William Heinesen, trans. by G.W. Jones (Dedalus Books)
William Heinesen was a 20th century author, painter and poet from the Faroe Islands, and is perhaps the most well-respected literary figure to come out of the small Atlantic archipelago. This might sound like an achievement akin to being the best basketballer in Wales, until one actually reads his books. Often difficult to track down in English translations, Dedalus Books ought to be commended for keeping the flame alive of one of the 20th century’s most interesting authors.

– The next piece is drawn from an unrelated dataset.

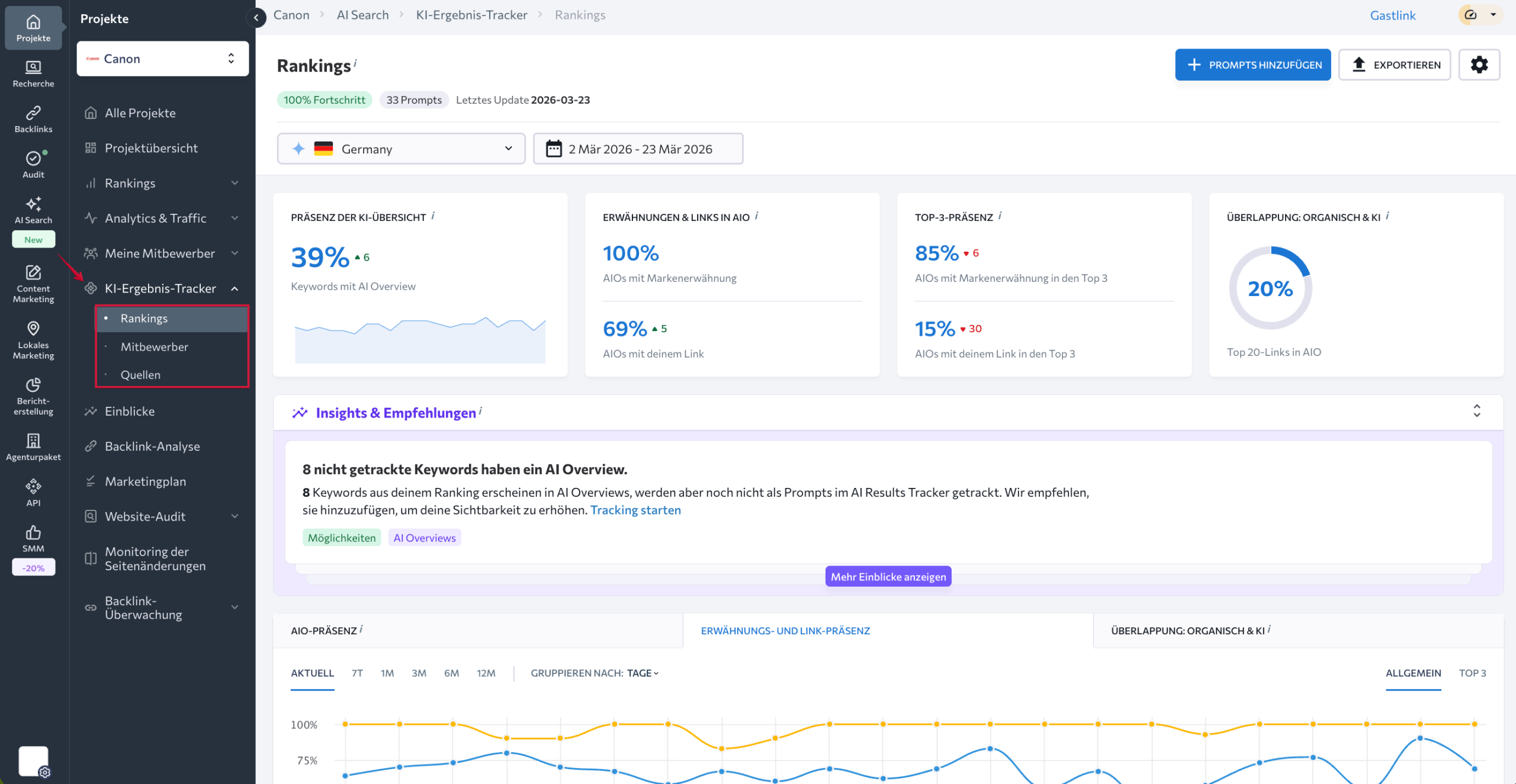Open the Backlinks section in left rail
The width and height of the screenshot is (1516, 784).
[33, 119]
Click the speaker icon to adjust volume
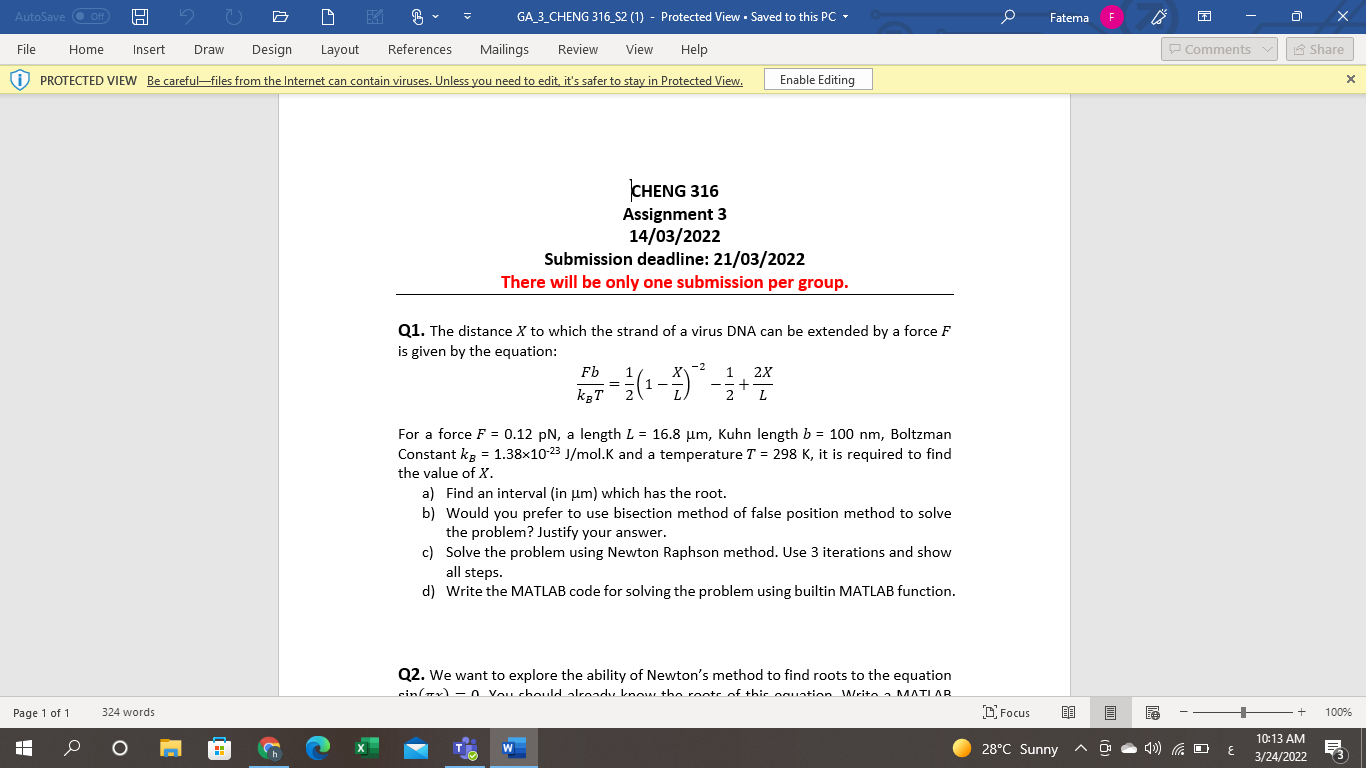The height and width of the screenshot is (768, 1366). click(1152, 748)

The Black Cauldron tells the story of one small community in the Faroes during British occupation in World War II, ravaged by U-boats raids, profiteering businessmen getting fat from the high price of fish, and creeping religious hysteria. What initially appears to be a satire-inflected slice-of-life realist novel, akin to fellow Scandinavian August Strindberg’s The Red Room, quickly devolves into something much darker and more sinister. Tonally, it commands the line between mysticism and realism, between hysteria and restraint, and between sharp critique and warm embrace. It certainly captures the edge-of-the-world feel of the Faroe Islands, as well as the pointed sense of lingering paranoia and isolation that World War II must have bought to the islands. Though Heinesen occasionally overstretches his hand – this is a difficult-to-read novel at times, with too many differing POVs, the author even switches from character to character within the same chapter, confusing perspectives further – but what remains is a work of frightfully still-relevant and lurid modernism, ripe for reinterpretation in today’s age of communal outrage and mass political psychosis. Excellent.